Reproduce the line that holds "Part Exchange Promise (1334, 65)" together with all the lines after it up to the end of the entries.

Recorded data:
BEGIN

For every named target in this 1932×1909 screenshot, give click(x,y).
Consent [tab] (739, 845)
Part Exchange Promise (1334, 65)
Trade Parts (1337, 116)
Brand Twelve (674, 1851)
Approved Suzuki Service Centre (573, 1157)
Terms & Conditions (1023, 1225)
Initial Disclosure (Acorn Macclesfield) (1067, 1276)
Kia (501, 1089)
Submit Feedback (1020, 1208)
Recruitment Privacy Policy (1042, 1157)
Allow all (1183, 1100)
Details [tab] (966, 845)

END

* EXPECTED OUTPUT *
Part Exchange Promise (1334, 65)
Trade Parts (1337, 116)
Brand Twelve (674, 1851)
Approved Suzuki Service Centre (573, 1157)
Terms & Conditions (1023, 1225)
Initial Disclosure (Acorn Macclesfield) (1067, 1276)
Kia (501, 1089)
Submit Feedback (1020, 1208)
Recruitment Privacy Policy (1042, 1157)
Allow all (1183, 1100)
Details [tab] (966, 845)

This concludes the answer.